:: Data provided ::
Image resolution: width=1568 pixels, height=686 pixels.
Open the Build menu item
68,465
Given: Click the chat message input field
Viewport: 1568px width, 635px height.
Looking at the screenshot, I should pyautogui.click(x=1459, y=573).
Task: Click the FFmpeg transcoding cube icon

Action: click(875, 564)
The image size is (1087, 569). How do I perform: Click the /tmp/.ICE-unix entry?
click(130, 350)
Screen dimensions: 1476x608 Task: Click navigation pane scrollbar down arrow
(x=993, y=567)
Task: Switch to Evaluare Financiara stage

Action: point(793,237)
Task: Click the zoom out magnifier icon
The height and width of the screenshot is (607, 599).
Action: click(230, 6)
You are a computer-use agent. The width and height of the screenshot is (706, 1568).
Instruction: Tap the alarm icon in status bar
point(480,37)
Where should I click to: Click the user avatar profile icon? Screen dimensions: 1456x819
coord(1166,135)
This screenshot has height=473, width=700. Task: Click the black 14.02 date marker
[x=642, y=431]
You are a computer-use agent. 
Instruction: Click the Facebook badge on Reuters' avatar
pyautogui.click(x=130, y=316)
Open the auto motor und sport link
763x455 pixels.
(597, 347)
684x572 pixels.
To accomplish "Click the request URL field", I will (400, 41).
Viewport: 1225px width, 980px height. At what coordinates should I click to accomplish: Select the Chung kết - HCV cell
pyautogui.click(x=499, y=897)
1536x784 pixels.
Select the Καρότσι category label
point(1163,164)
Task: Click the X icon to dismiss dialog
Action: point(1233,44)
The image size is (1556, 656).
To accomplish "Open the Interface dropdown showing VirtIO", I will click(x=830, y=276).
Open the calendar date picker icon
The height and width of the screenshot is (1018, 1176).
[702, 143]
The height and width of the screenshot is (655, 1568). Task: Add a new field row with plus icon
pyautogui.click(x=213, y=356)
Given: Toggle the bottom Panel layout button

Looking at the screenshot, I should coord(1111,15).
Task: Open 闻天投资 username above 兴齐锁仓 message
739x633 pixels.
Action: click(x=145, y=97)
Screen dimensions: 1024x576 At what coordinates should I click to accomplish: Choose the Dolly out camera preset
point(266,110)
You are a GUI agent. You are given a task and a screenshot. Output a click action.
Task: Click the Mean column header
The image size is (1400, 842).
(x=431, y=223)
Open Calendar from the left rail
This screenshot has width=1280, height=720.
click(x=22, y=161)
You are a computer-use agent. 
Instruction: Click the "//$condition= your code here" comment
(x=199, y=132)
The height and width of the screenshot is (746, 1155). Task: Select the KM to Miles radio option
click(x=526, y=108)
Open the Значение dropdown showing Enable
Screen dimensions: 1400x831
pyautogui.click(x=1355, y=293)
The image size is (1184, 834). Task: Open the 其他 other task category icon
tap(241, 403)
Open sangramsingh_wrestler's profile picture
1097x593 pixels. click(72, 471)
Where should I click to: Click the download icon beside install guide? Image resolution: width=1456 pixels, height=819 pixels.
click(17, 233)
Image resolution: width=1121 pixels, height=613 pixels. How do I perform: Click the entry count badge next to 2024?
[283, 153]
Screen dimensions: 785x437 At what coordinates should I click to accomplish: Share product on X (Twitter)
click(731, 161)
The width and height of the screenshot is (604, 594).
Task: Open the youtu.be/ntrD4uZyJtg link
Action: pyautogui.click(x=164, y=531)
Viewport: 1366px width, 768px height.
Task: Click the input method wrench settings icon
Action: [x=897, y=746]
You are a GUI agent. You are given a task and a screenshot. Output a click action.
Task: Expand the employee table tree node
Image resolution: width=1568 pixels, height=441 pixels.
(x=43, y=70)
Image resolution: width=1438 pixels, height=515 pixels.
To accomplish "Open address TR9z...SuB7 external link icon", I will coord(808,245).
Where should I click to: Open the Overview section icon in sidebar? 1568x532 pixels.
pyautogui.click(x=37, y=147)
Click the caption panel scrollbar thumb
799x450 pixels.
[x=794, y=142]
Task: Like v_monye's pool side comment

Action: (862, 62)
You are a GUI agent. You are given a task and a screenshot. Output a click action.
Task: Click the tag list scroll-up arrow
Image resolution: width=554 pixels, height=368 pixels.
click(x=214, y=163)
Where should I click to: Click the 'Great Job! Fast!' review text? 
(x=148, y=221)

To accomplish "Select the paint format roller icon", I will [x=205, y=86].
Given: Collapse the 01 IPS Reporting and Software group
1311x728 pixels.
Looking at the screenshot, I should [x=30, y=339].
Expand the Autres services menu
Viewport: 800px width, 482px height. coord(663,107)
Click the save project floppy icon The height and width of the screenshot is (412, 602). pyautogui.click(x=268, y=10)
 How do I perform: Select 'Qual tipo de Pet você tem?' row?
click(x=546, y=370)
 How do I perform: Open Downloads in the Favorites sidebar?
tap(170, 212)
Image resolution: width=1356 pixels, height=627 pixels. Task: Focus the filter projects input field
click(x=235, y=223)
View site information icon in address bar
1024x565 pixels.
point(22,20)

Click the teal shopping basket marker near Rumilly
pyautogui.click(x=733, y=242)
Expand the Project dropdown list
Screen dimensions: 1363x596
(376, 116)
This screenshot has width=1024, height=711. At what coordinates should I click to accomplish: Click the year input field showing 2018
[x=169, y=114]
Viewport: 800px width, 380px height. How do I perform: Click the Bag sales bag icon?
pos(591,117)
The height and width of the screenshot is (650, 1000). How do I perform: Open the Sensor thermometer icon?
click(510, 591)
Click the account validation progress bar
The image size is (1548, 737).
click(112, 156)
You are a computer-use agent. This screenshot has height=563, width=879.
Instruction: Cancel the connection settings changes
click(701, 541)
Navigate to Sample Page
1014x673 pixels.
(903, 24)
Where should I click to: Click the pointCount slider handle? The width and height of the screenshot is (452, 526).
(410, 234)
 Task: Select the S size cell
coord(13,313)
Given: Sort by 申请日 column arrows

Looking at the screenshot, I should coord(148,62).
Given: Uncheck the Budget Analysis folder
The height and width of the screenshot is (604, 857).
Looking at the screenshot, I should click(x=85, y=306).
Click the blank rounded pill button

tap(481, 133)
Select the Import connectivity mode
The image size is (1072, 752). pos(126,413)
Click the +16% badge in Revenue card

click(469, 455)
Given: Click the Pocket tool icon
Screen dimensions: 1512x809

:: What you need to do ::
What you return must be an exact retyping of the lines above starting at the line with "Image resolution: width=1438" and ending at the line with "Click the save", and nothing besides.

:: Answer box ::
Image resolution: width=1438 pixels, height=515 pixels.
To accomplish "Open address TR9z...SuB7 external link icon", I will coord(808,245).
Where should I click to: Open the Overview section icon in sidebar? 1568x532 pixels.
pyautogui.click(x=37, y=147)
Click the caption panel scrollbar thumb
799x450 pixels.
[x=794, y=142]
Task: Like v_monye's pool side comment

Action: (862, 62)
You are a GUI agent. You are given a task and a screenshot. Output a click action.
Task: Click the tag list scroll-up arrow
Image resolution: width=554 pixels, height=368 pixels.
click(x=214, y=163)
Where should I click to: Click the 'Great Job! Fast!' review text? 
(x=148, y=221)

To accomplish "Select the paint format roller icon", I will [x=205, y=86].
Given: Collapse the 01 IPS Reporting and Software group
1311x728 pixels.
Looking at the screenshot, I should [x=30, y=339].
Expand the Autres services menu
Viewport: 800px width, 482px height. coord(663,107)
Click the save project floppy icon The height and width of the screenshot is (412, 602). pyautogui.click(x=268, y=10)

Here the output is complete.